-- Start --

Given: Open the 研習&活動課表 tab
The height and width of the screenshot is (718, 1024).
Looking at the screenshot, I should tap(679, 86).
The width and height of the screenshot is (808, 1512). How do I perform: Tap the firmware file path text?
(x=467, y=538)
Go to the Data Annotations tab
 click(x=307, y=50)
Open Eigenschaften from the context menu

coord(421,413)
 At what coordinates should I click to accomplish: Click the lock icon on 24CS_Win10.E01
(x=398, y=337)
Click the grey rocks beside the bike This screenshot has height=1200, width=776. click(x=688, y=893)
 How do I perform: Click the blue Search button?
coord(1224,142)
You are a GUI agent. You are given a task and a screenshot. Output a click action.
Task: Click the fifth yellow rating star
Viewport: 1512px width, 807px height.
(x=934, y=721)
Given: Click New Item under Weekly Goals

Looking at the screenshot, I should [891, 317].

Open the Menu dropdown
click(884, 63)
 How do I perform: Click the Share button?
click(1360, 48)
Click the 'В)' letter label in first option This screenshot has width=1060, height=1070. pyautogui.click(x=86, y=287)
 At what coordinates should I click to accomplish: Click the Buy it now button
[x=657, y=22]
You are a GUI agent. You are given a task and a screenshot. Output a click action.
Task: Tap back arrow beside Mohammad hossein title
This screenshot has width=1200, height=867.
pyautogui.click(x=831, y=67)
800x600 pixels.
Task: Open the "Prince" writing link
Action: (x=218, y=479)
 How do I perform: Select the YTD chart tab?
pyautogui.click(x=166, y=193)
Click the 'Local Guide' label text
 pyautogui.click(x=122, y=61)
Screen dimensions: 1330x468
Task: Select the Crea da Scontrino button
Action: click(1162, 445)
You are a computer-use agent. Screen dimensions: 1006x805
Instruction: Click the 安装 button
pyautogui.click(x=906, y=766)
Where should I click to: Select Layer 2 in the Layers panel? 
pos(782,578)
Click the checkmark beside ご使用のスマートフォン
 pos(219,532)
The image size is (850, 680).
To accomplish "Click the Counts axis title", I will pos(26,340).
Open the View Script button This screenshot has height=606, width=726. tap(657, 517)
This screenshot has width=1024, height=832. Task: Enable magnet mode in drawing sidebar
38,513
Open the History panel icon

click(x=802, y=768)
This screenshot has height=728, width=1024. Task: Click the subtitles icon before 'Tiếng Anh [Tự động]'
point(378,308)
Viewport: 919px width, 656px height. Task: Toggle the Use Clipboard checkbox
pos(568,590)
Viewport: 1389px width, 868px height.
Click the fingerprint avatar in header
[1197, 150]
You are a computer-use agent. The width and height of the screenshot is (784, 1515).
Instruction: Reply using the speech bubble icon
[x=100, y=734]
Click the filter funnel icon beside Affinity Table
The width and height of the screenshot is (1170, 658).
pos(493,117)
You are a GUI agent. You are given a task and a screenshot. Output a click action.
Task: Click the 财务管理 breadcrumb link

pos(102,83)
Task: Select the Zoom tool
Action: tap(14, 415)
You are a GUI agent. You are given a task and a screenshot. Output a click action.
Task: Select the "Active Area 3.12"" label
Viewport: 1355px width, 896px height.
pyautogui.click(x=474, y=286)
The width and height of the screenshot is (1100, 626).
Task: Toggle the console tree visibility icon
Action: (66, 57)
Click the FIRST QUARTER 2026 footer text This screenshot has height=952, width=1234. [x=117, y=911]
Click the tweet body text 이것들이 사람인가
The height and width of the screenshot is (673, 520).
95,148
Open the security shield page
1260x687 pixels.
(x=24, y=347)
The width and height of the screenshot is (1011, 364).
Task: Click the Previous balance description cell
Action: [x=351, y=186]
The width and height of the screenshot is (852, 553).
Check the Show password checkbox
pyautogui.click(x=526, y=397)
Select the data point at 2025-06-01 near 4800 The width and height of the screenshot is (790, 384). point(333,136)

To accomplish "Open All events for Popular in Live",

-- End --

# [Work to do]
Express the material in the stretch from the line containing "Viewport: 1389px width, 868px height." through the line containing "pos(493,117)" as a two-column CSV headed input and output. Give one row for each text and its answer, with the text under input and the answer under output, every field in quotation marks and line breaks replaced by spaces.

# [Final result]
input,output
"Viewport: 1389px width, 868px height. Click the fingerprint avatar in header","[1197, 150]"
"You are a computer-use agent. The width and height of the screenshot is (784, 1515). Instruction: Reply using the speech bubble icon","[x=100, y=734]"
"Click the filter funnel icon beside Affinity Table The width and height of the screenshot is (1170, 658).","pos(493,117)"